Dealing Disclosure Requirements
Under the provisions of Rule 8.3 of the Code, if any person is, or becomes,
'interested' (directly or indirectly) in 1% or more of any class of 'relevant
securities' of BowLeven or of FirstAfrica, all 'dealings' in any 'relevant
securities' of that company (including by means of an option in respect of, or a
derivative referenced to, any such 'relevant securities') must be publicly
disclosed by no later than 3.30 pm (London time) on the London business day
following the date of the relevant transaction. This requirement will continue
until the date on which the offer becomes, or is declared, unconditional as to
acceptances, lapses or is otherwise withdrawn or on which the 'offer period'
otherwise ends. If two or more persons act together pursuant to an agreement or
understanding, whether formal or informal, to acquire an 'interest' in 'relevant
securities' of BowLeven or of FirstAfrica, they will be deemed to be a single
person for the purpose of Rule 8.3.
Under the provisions of Rule 8.1 of the Code, all 'dealings' in 'relevant
securities' of BowLeven or of FirstAfrica or any of their respective
'associates', must be disclosed by no later than 12.00 noon (London time) on the
London business day following the date of the relevant transaction.

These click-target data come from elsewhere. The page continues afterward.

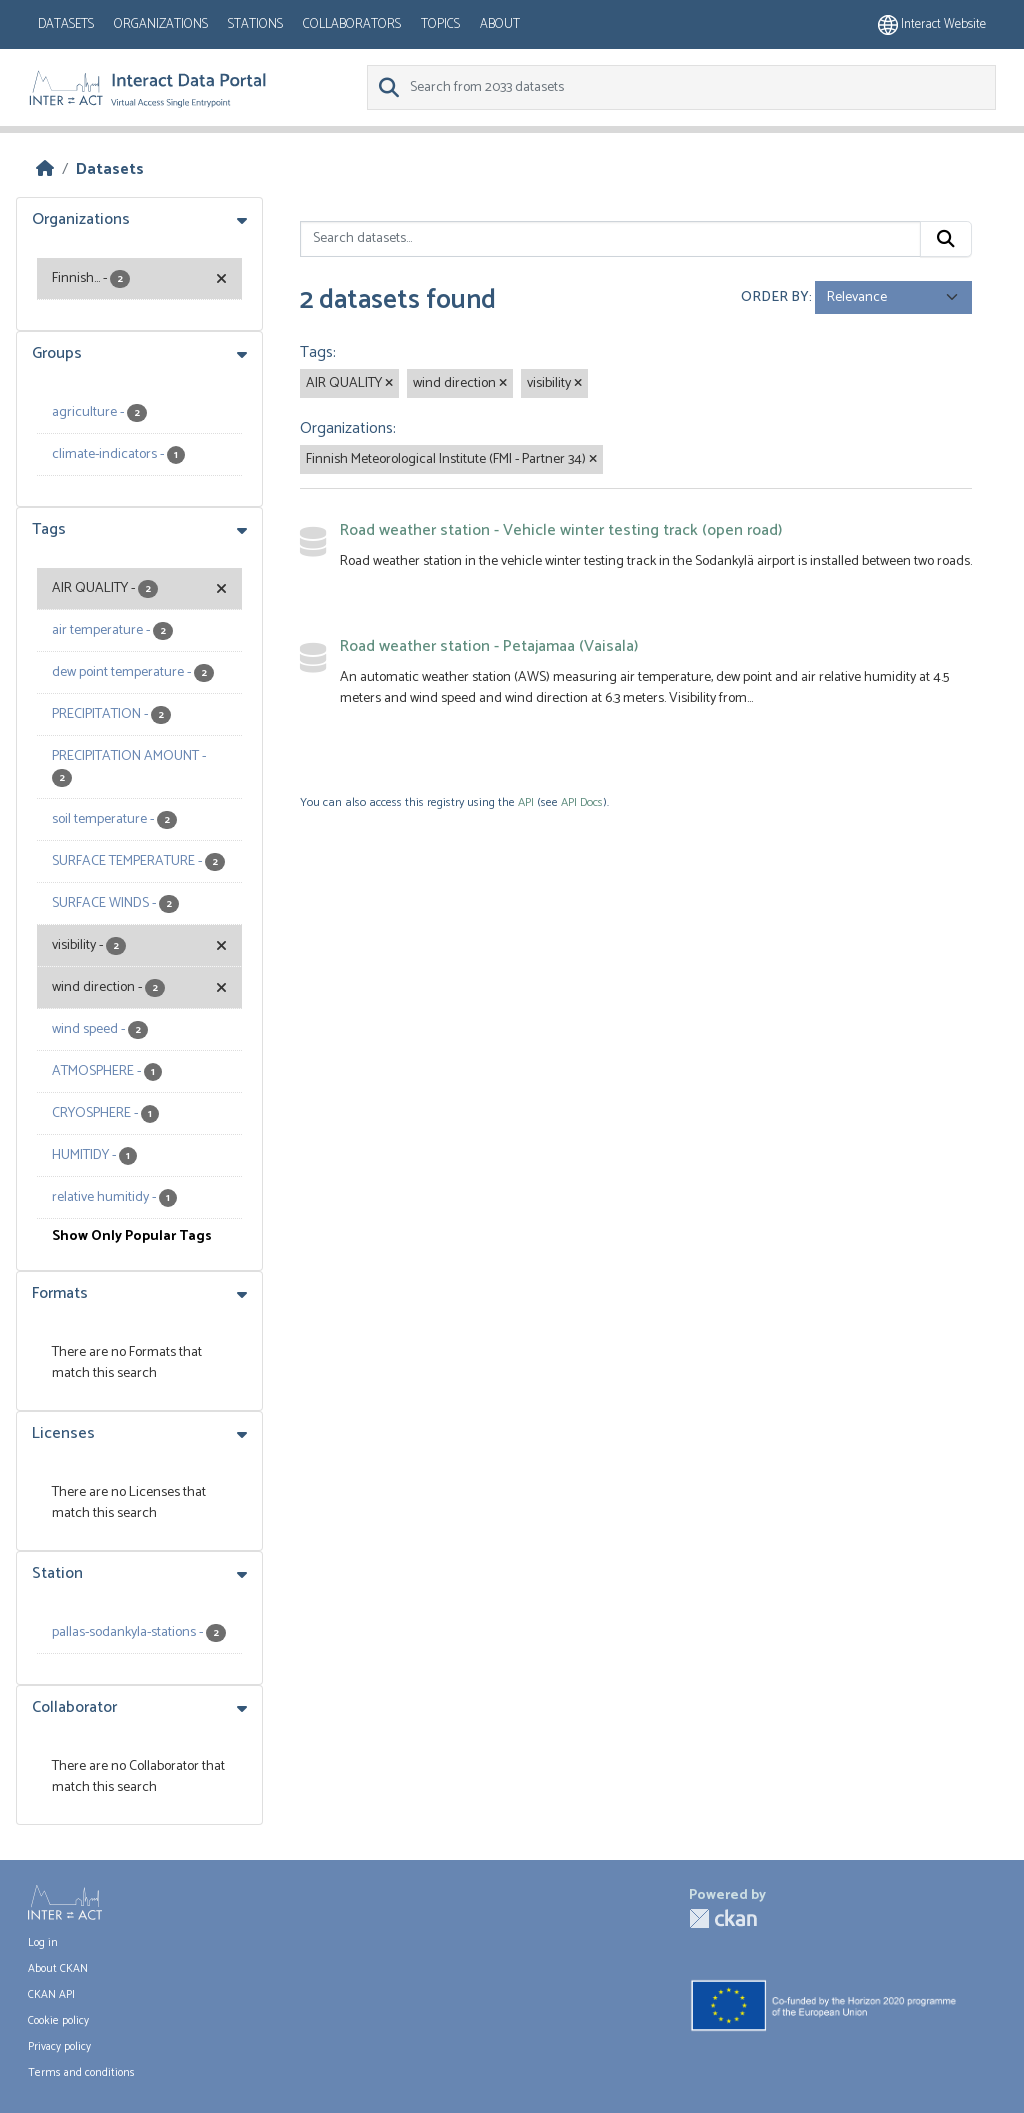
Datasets (66, 24)
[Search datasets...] (610, 239)
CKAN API (51, 1995)
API (526, 802)
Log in (43, 1943)
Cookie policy (58, 2021)
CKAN (723, 1918)
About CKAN (58, 1969)
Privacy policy (59, 2047)
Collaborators (352, 24)
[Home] (45, 169)
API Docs (582, 802)
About (500, 24)
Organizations (161, 24)
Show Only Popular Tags (132, 1236)
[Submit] (946, 239)
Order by (775, 297)
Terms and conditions (81, 2073)
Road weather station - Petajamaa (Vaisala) (489, 646)
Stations (255, 24)
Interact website (932, 24)
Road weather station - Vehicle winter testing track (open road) (561, 530)
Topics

A disclosure table, giving details of the companies in whose 'relevant
securities' 'dealings' should be disclosed, and the number of such securities in
issue, can be found on the Takeover Panel's website at
www.thetakeoverpanel.org.uk .
'Interests in securities' arise, in summary, when a person has long economic
exposure, whether conditional or absolute, to changes in the price of
securities. In particular, a person will be treated as having an 'interest' by
virtue of the ownership or control of securities, or by virtue of any option in
respect of, or derivative referenced to, securities.
Terms in quotation marks are defined in the Code, which can also be found on the
Panel's website. If you are in any doubt as to whether or not you are required
to disclose a 'dealing' under Rule 8, you should consult the Panel.